Longitudinal monitoring of a specific blood biomarker may help identify organ injury before kidney function declines.
A new analysis published in the Journal of the American Society of Nephrology (JASN) suggests that elevations in donor-derived cell-free DNA (dd-cfDNA) are associated with an increased risk of organ dysfunction and graft loss in kidney transplant recipients.
The study analyzed data from the Kidney Allograft Outcomes AlloSure Registry (KOAR), a multi-center study involving 1,258 adult patients across 56 US centers. Researchers evaluated the relationship between AlloSure Kidney dd-cfDNA levels and three-year outcomes using a modeling framework to assess how changes over time relate to graft health.
According to the findings, transitions to elevated levels of the biomarker were associated with a 3.7-fold higher hazard of graft loss for intermediate states and a 6.4-fold higher hazard for high states. Approximately 36% of patients experienced an elevation during the follow-up period, transitioning from low to higher-risk states.

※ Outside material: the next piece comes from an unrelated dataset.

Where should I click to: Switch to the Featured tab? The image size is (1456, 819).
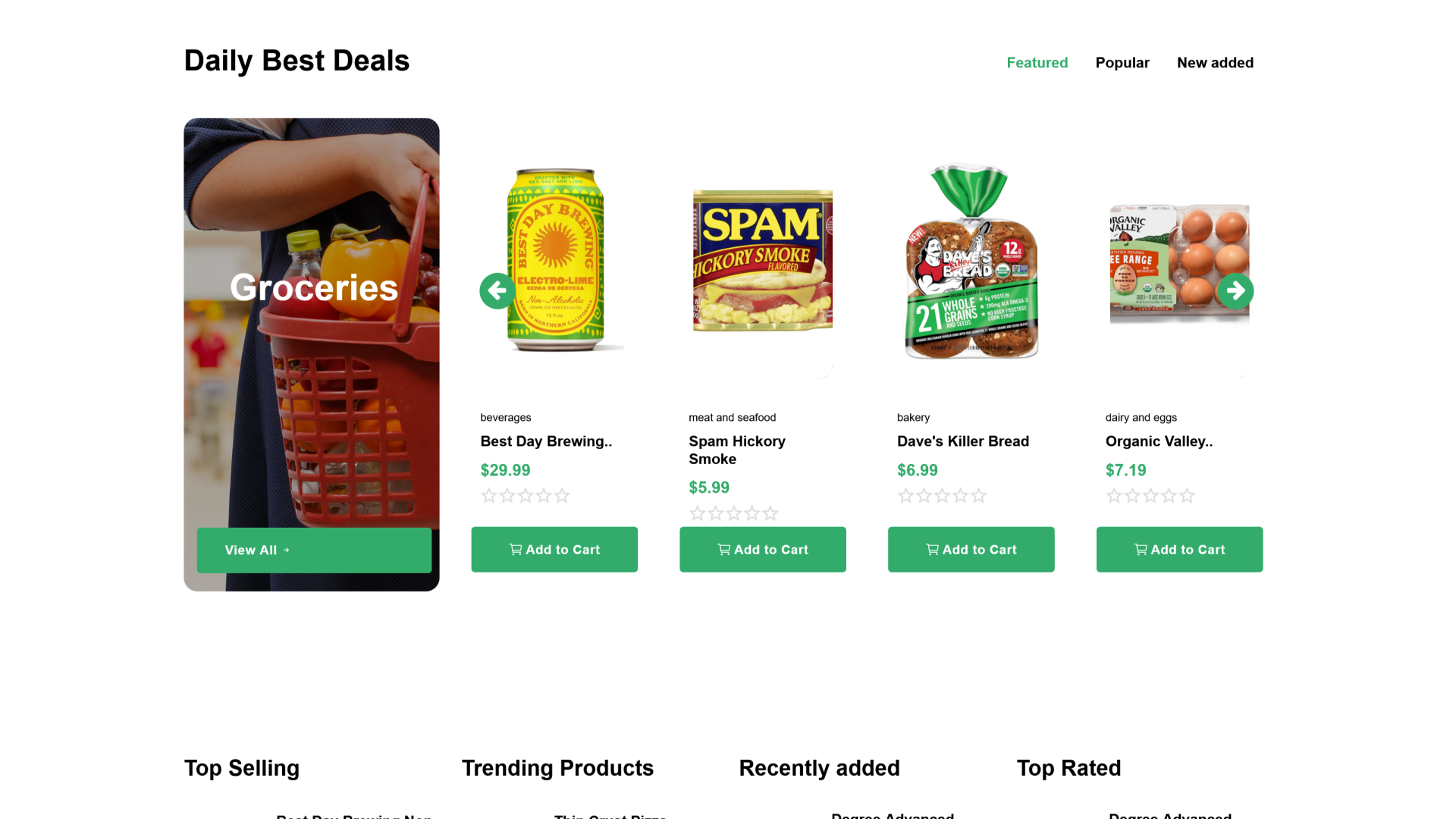[x=1037, y=63]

“This analysis from the KOAR registry shows that elevations in dd-cfDNA are associated with meaningful differences in long-term allograft outcomes,” says Jeffrey A. Klein, MD, division of nephrology at the University of Kansas, in a release. “Importantly, we observed that many of these elevations occur while kidney function remains preserved, highlighting the potential for dd-cfDNA to provide earlier insight into allograft injury and help inform patient management.”

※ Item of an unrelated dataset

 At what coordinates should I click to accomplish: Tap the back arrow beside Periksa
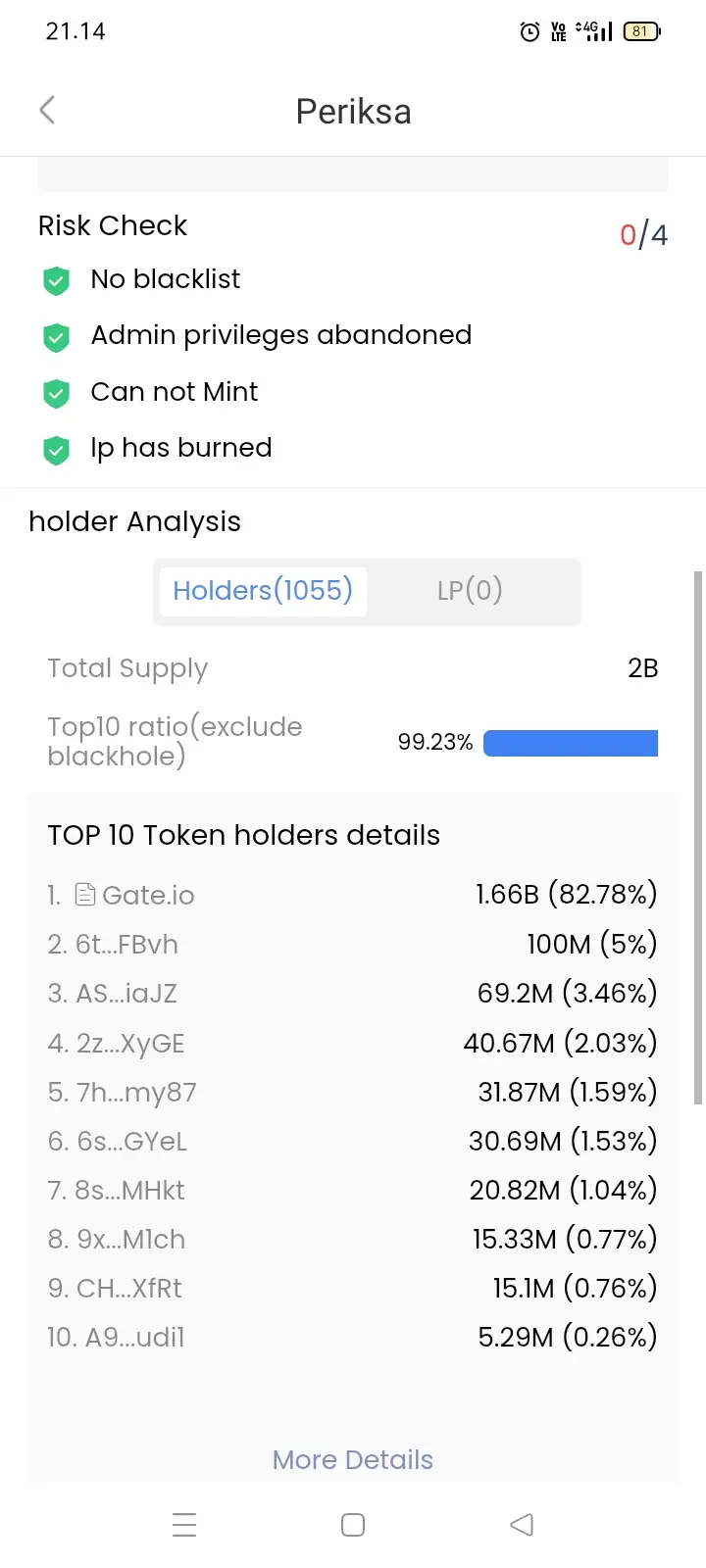coord(47,110)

The study found that most elevations occurred while kidney function remained preserved, demonstrating the ability to detect subclinical injury prior to a measurable decline in estimated glomerular filtration rate (eGFR). Patients who maintained persistently low levels of the biomarker experienced favorable outcomes, including low rates of rejection, dysfunction, and graft loss over the three-year period.

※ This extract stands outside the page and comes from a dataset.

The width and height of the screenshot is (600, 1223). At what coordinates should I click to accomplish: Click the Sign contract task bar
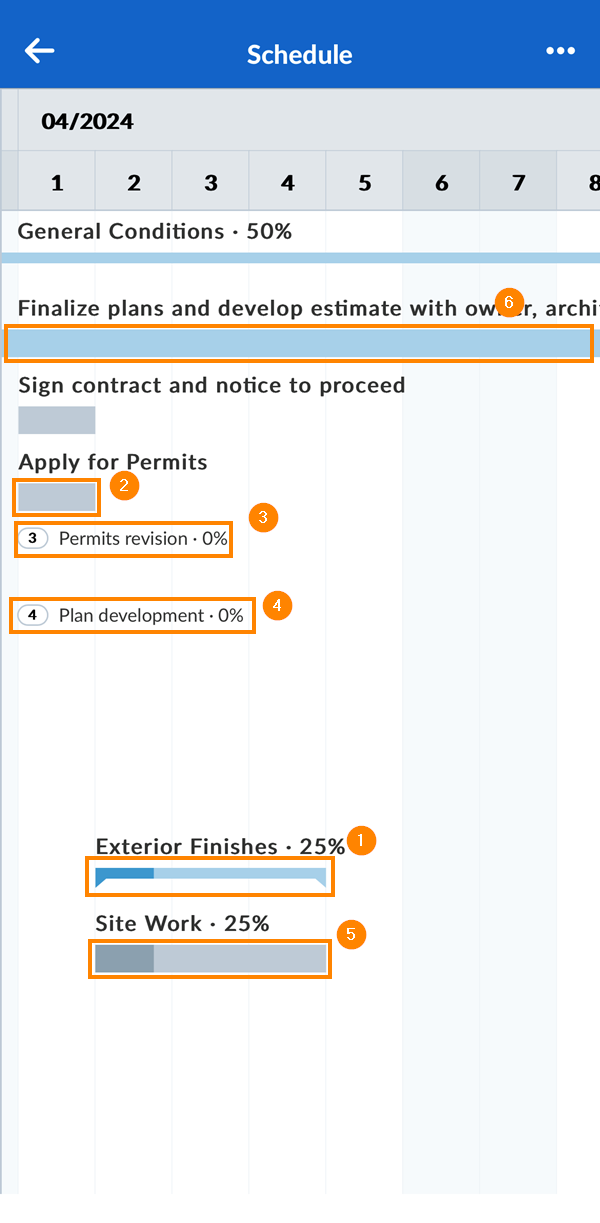[57, 420]
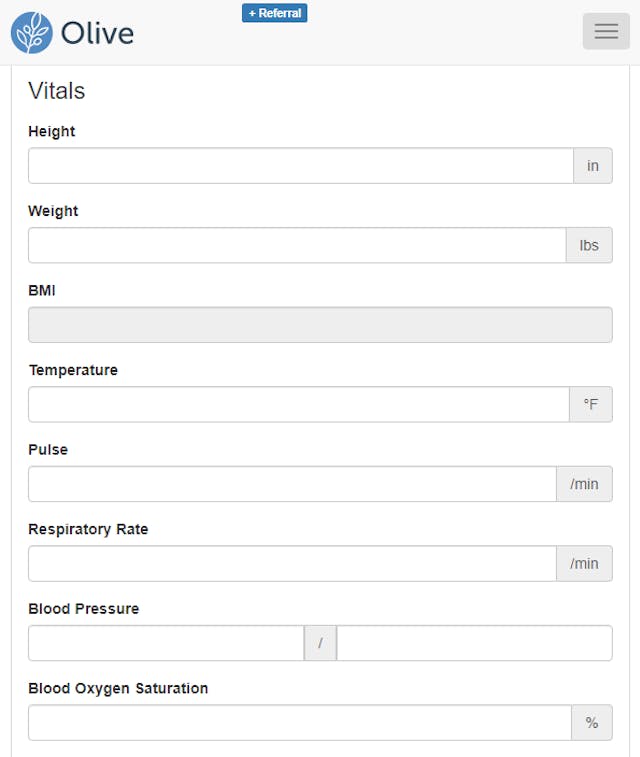Click the 'in' unit addon for Height
Image resolution: width=640 pixels, height=757 pixels.
point(593,166)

“The KOAR registry continues to provide important real-world evidence on how dd-cfDNA can be used in clinical practice,” says Jonathan S. Bromberg, MD, PhD, professor of surgery at the University of Maryland School of Medicine, in a release. “These findings suggest that tracking dd-cfDNA over time may offer a useful framework for risk stratification and longitudinal surveillance in kidney transplant recipients.”
The results extend the body of evidence supporting the use of dd-cfDNA as a clinically meaningful biomarker in transplantation.
“By enabling earlier identification of changes in allograft status, AlloSure may help clinicians assess risk over time and support more personalized patient management,” says Jeffrey Teuteberg, MD, chief medical officer of CareDx, in a release.